IMPORTANT EDIT 12-2015

There is this paper of Tokunaga "Irreducible Plane Curves of Albanese Dimension Two" which based on cited work of Kulikov constructs surfaces in P^2 with isolated singularities and Albanese dimension two.  In other words, the conjecture that for a smooth model of a normal in P^2 the Albanese dimension should be one is false.  This makes the answer to the question of the OP open.

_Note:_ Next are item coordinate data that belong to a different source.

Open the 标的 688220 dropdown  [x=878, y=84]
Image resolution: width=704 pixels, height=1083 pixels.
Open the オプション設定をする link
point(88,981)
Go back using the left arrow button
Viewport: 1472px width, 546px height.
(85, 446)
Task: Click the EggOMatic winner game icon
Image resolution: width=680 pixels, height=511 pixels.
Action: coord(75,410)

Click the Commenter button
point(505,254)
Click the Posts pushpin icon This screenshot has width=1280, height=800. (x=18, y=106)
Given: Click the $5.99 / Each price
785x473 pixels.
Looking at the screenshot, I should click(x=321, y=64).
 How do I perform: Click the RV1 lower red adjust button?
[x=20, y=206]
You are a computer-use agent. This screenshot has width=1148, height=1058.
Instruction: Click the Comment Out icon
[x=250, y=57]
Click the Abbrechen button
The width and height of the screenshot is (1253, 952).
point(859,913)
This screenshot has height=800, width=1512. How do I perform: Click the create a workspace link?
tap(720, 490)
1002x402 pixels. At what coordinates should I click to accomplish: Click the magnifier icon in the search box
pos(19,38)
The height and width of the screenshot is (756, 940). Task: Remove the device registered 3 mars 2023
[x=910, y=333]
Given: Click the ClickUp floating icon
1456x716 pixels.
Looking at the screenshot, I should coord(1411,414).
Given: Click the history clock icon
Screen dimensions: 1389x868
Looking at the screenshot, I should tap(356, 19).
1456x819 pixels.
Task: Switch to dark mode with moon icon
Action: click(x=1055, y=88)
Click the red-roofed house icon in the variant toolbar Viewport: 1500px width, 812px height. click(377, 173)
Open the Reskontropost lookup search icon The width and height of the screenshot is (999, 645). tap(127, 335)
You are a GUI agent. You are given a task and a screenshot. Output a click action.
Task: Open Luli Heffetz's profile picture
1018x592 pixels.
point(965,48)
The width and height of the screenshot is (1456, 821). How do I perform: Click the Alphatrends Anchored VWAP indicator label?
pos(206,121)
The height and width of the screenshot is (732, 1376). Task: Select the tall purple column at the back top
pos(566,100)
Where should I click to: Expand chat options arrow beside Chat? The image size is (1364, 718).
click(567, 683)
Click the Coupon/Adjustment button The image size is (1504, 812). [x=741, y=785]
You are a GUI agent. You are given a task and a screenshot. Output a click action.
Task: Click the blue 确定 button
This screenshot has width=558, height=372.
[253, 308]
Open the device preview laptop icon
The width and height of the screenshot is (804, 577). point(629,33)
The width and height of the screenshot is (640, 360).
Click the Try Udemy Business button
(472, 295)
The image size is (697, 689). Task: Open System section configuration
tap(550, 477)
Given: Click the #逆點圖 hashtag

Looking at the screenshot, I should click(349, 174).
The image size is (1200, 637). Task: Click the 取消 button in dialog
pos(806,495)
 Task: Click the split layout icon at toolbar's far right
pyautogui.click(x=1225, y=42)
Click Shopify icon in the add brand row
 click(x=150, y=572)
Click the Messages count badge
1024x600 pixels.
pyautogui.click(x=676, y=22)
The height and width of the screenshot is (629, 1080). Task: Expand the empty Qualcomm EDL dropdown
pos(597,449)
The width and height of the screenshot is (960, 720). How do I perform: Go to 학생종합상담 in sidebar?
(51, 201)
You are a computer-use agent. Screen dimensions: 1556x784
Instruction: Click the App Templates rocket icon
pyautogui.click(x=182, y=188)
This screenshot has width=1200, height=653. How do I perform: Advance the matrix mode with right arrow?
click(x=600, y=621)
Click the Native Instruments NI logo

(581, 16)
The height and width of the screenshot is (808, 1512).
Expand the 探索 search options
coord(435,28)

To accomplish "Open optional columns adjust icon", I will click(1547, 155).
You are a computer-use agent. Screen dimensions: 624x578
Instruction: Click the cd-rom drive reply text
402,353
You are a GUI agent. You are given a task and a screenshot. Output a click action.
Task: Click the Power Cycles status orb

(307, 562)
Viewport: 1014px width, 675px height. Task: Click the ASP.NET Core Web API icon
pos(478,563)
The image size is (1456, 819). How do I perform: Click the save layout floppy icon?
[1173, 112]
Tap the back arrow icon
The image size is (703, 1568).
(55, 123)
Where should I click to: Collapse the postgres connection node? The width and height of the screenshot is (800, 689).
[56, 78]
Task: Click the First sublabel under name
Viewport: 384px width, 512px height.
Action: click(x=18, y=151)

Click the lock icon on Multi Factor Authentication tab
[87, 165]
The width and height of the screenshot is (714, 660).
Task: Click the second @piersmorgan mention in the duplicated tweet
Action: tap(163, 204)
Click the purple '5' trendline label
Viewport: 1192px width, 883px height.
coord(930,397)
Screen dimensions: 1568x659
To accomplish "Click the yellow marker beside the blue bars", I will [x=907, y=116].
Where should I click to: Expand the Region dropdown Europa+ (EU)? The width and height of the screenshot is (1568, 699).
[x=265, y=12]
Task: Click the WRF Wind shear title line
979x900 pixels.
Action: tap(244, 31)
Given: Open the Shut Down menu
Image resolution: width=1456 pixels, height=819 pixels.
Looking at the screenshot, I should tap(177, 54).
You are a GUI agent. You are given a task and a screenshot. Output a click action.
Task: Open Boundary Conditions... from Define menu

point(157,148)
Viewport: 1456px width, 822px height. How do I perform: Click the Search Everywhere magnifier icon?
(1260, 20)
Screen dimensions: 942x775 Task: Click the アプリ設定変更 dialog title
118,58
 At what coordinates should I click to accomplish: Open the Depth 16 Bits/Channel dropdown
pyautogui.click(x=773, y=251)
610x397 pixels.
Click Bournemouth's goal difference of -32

This information was given to me by R. Gurjar.

Original Answer- 
To the best of my knowledge this is a long standing open problem.  I cannot recall a reference, as this is something I studied in the 1980's, but I recall this being phrased as an unsolved problem from the 19th century Italian school.  The conjecture is that no normal surface in P^3 is birational to a smooth surface which has two dimensional image in it's Albanese.  One specific case of this that has been studied more extensively are Zariski surfaces:z^n = f(x,y) where f is a polynomial of degree n with only cusps and nodes as singularities. There are lots of information about when such a surface is irregular, but beyond that not much is known.  I believe that even if f is a sextic polynomial it is unknow whether or not the resulting surface can have 2 dimensional image in it's Albanese.  I have heard Catanese ask about the case where S is an abelian surface.